An analytic theory of convolutional neural network inverse problems solvers

TL;DR

This paper develops an analytic, interpretable theory for CNN inverse problem solvers by modeling them as constrained MMSE estimators, revealing their behavior and biases across various tasks and architectures.

Contribution

It introduces the Local-Equivariant MMSE (LE-MMSE) framework, bridging the gap between empirical CNN performance and theoretical understanding of their inductive biases.

Findings

Theory matches CNN outputs with PSNR $B$

Insights into physics-aware versus physics-agnostic estimators

Impact of training data density and patch size

Abstract

Supervised convolutional neural networks (CNNs) are widely used to solve imaging inverse problems, achieving state-of-the-art performance in numerous applications. However, despite their empirical success, these methods are poorly understood from a theoretical perspective and often treated as black boxes. To bridge this gap, we analyze trained neural networks through the lens of the Minimum Mean Square Error (MMSE) estimator, incorporating functional constraints that capture two fundamental inductive biases of CNNs: translation equivariance and locality via finite receptive fields. Under the empirical training distribution, we derive an analytic, interpretable, and tractable formula for this constrained variant, termed Local-Equivariant MMSE (LE-MMSE).

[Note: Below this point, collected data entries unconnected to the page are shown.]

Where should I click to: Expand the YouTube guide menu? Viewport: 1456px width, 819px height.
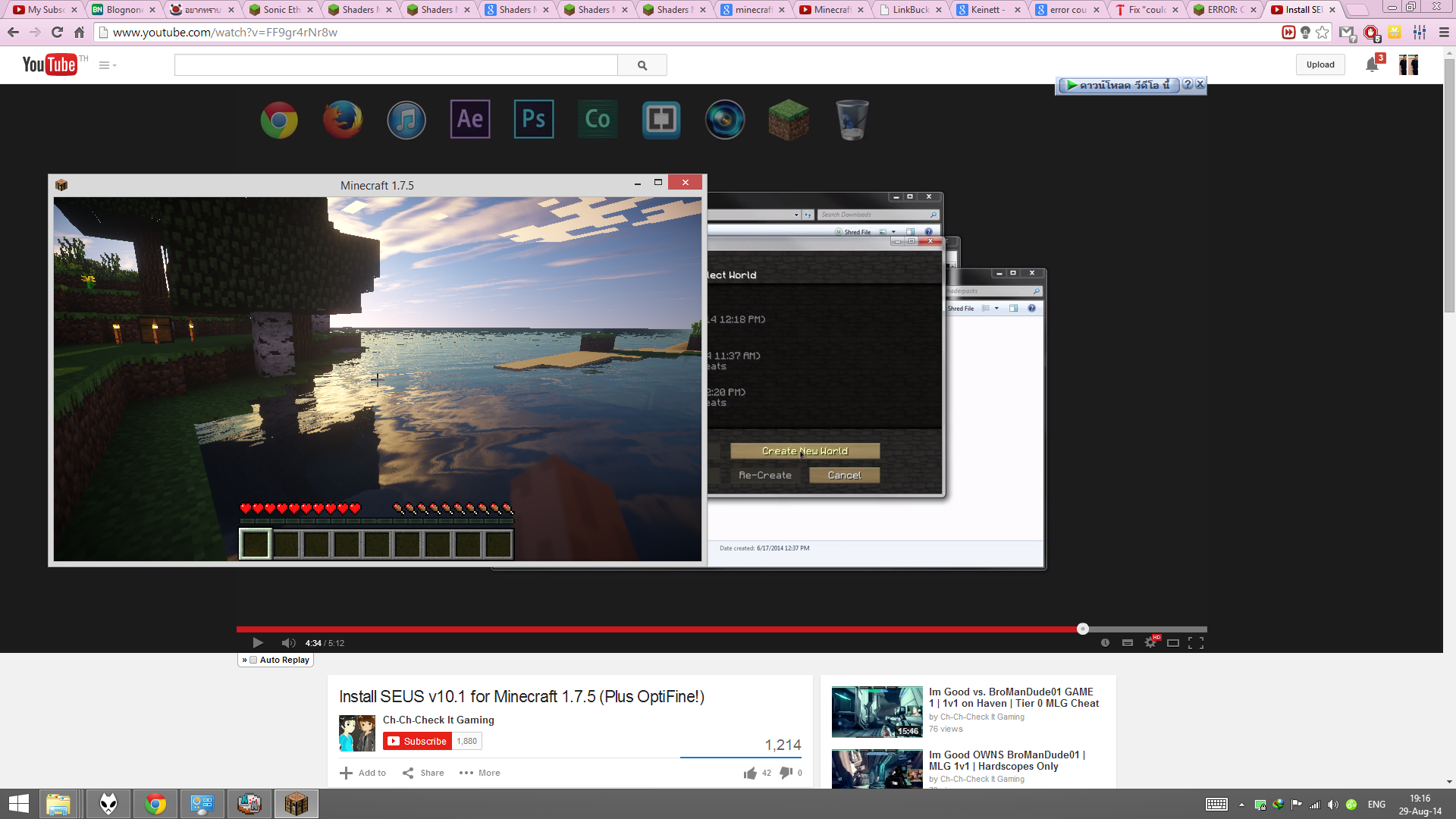(x=107, y=65)

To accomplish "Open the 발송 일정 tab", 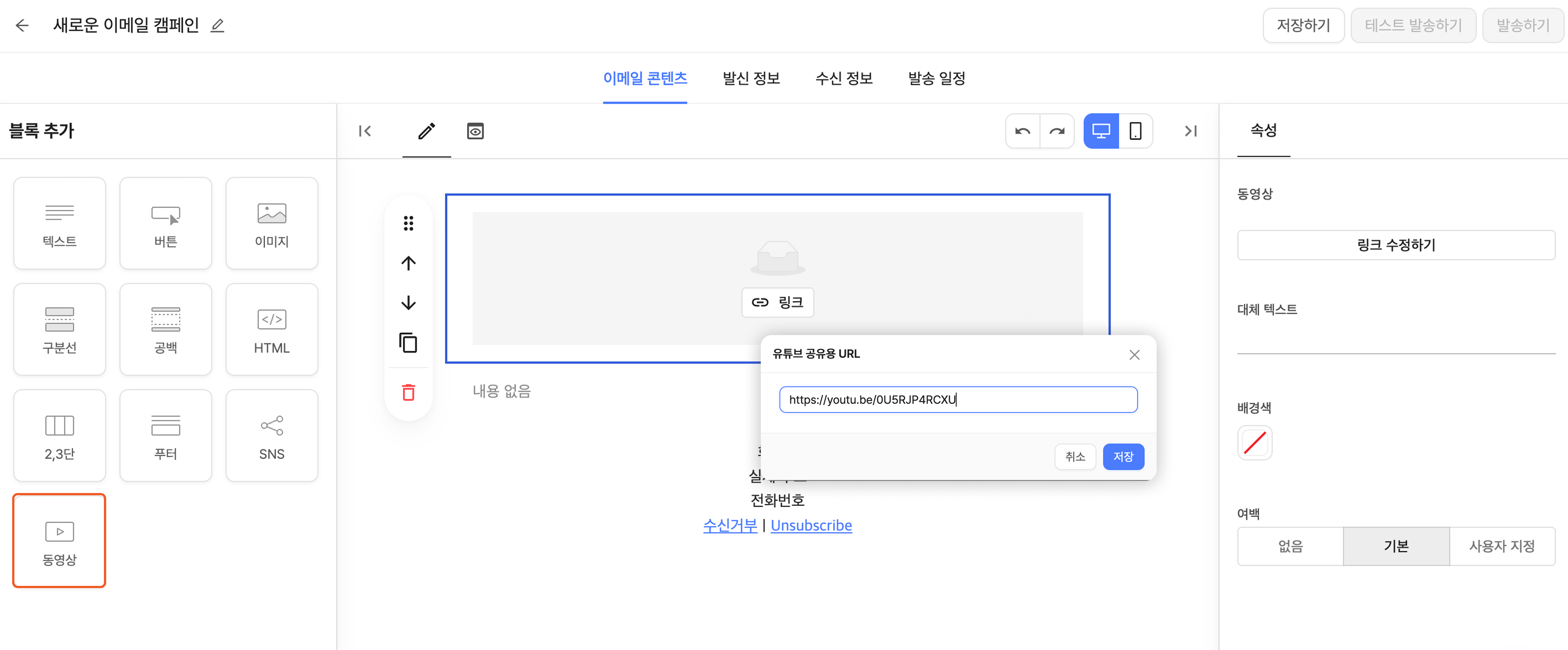I will (x=936, y=78).
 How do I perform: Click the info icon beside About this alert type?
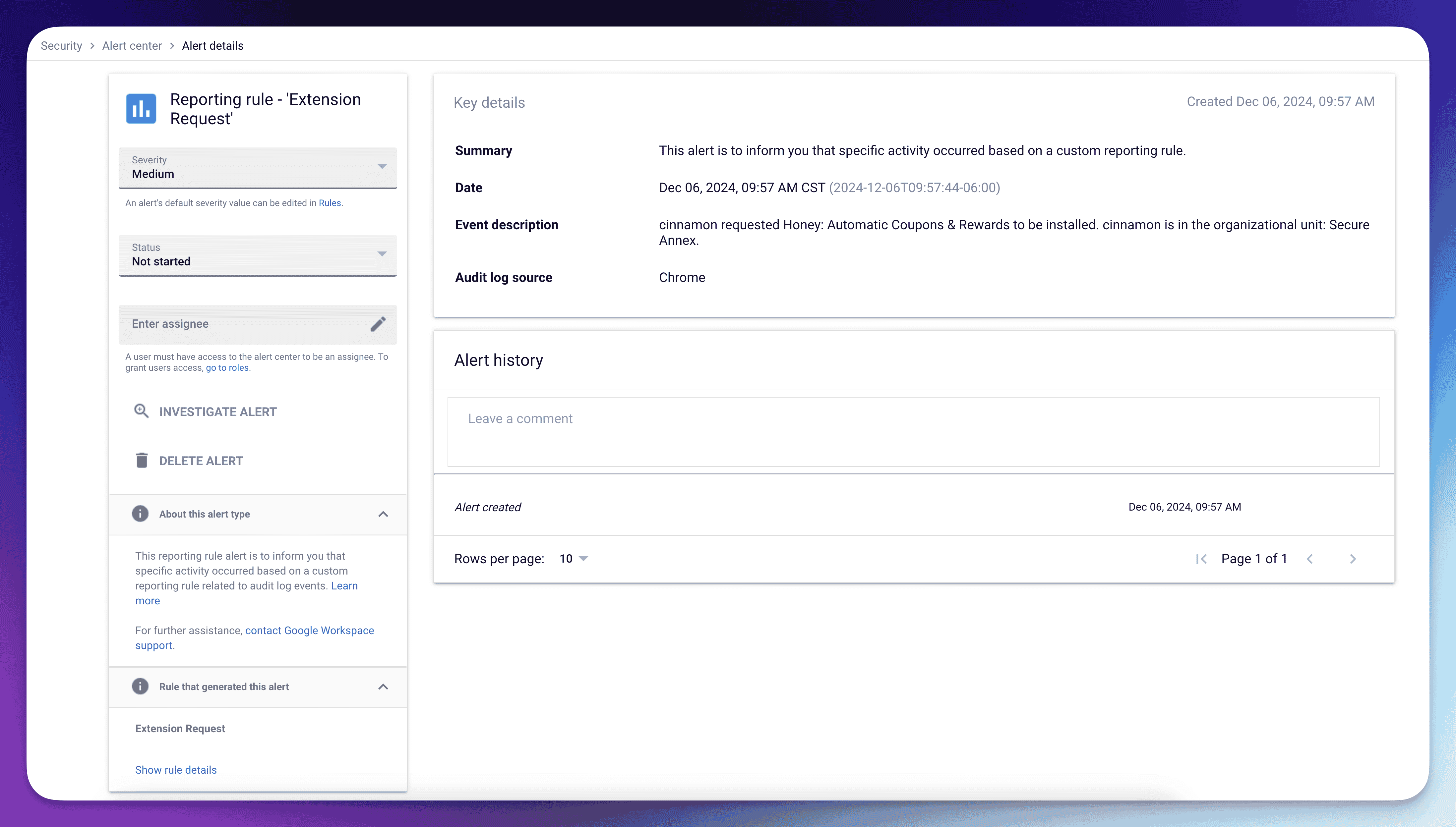click(x=140, y=514)
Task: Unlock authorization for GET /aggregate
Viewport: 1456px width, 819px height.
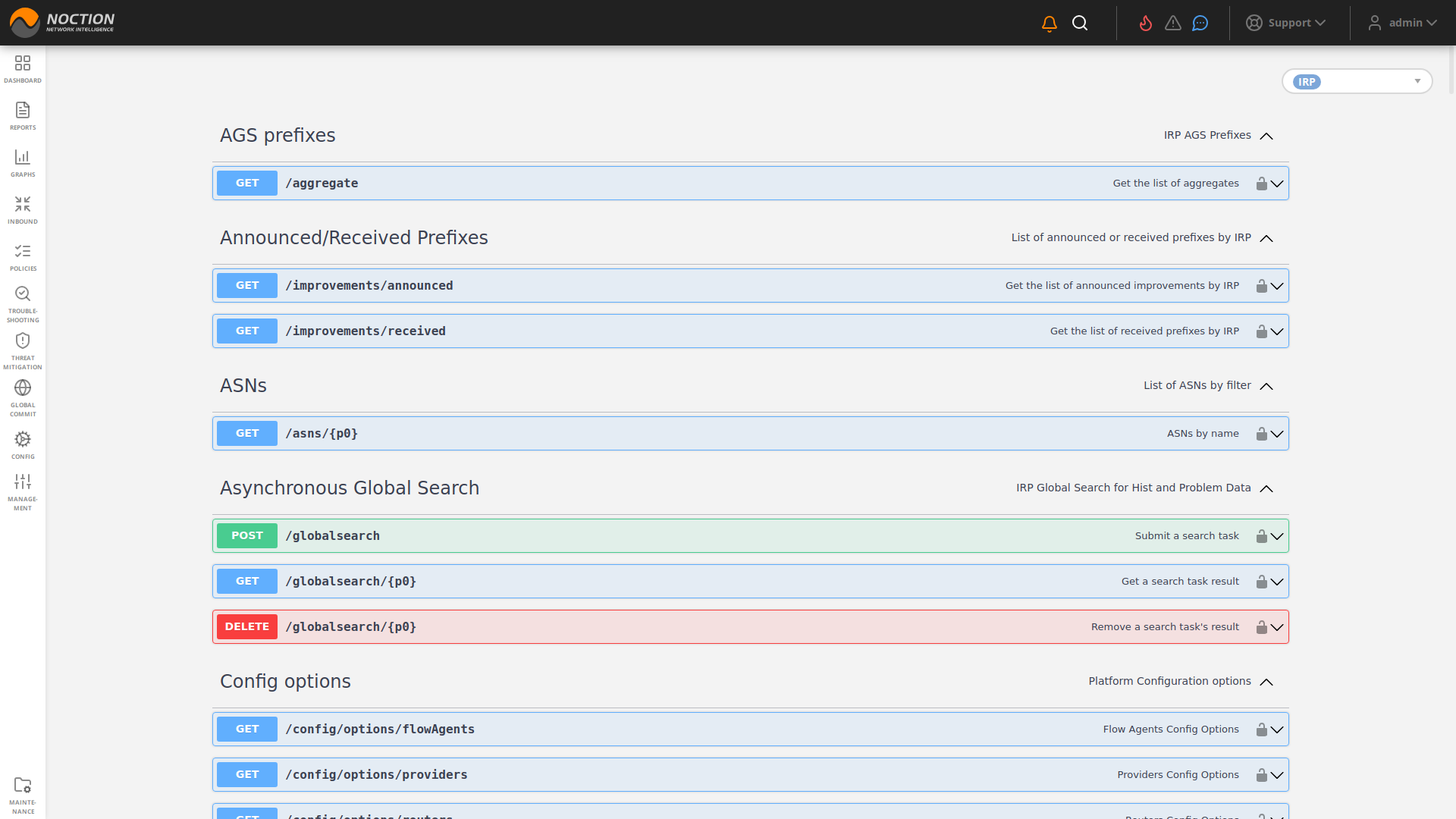Action: pos(1260,183)
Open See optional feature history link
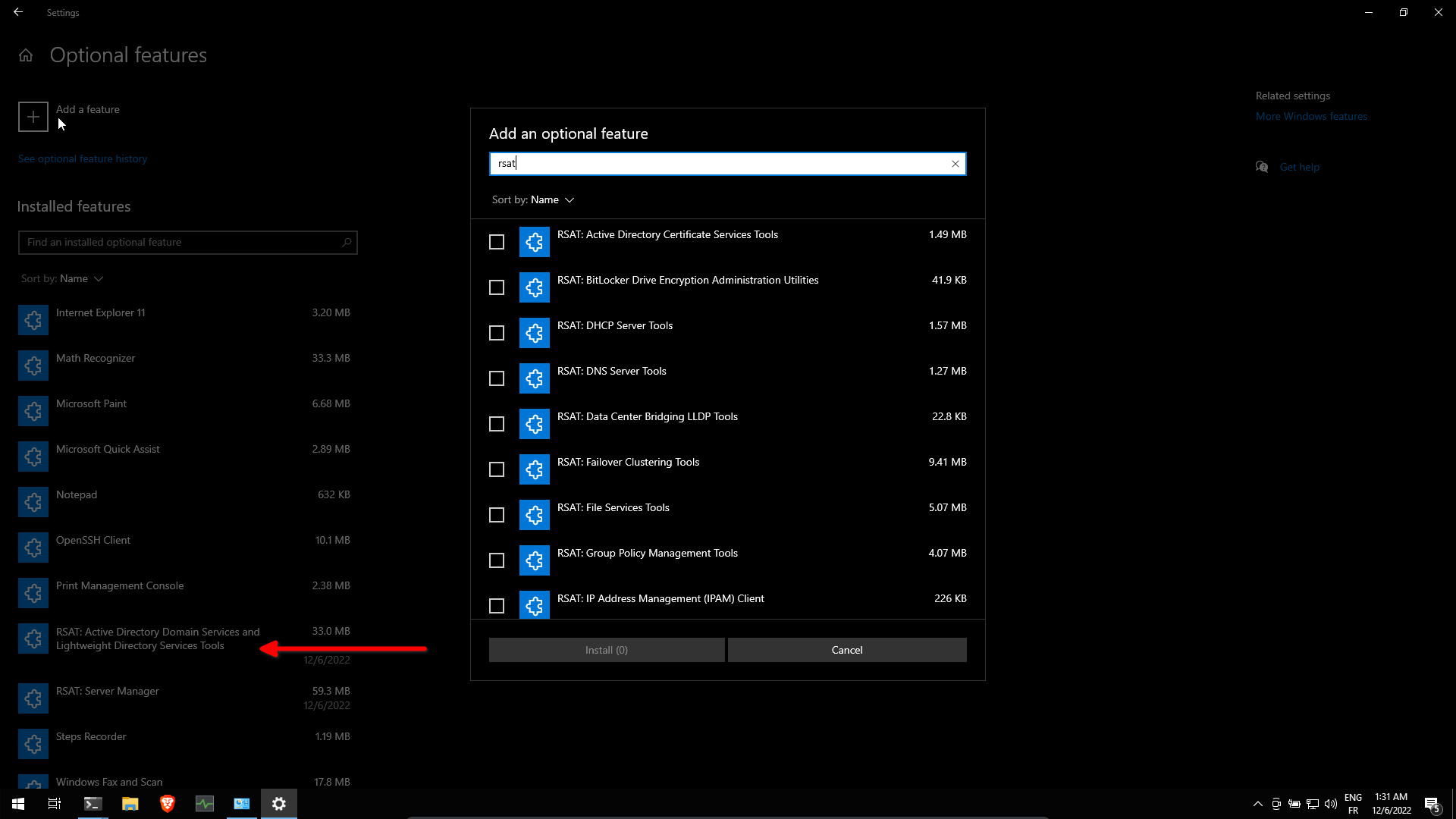Image resolution: width=1456 pixels, height=819 pixels. coord(83,158)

Through extensive numerical experiments across various inverse problems (denoising, inpainting, deconvolution), datasets (FFHQ, CIFAR-10, FashionMNIST), and architectures (U-Net, ResNet, PatchMLP), we demonstrate that our theory matches the neural networks outputs (PSNR $\gtrsim25$dB). Furthermore, we provide insights into the differences between \emph{physics-aware} and \emph{physics-agnostic} estimators, the impact of high-density regions in the training (patch) distribution, and the influence of other factors (dataset size, patch size, etc).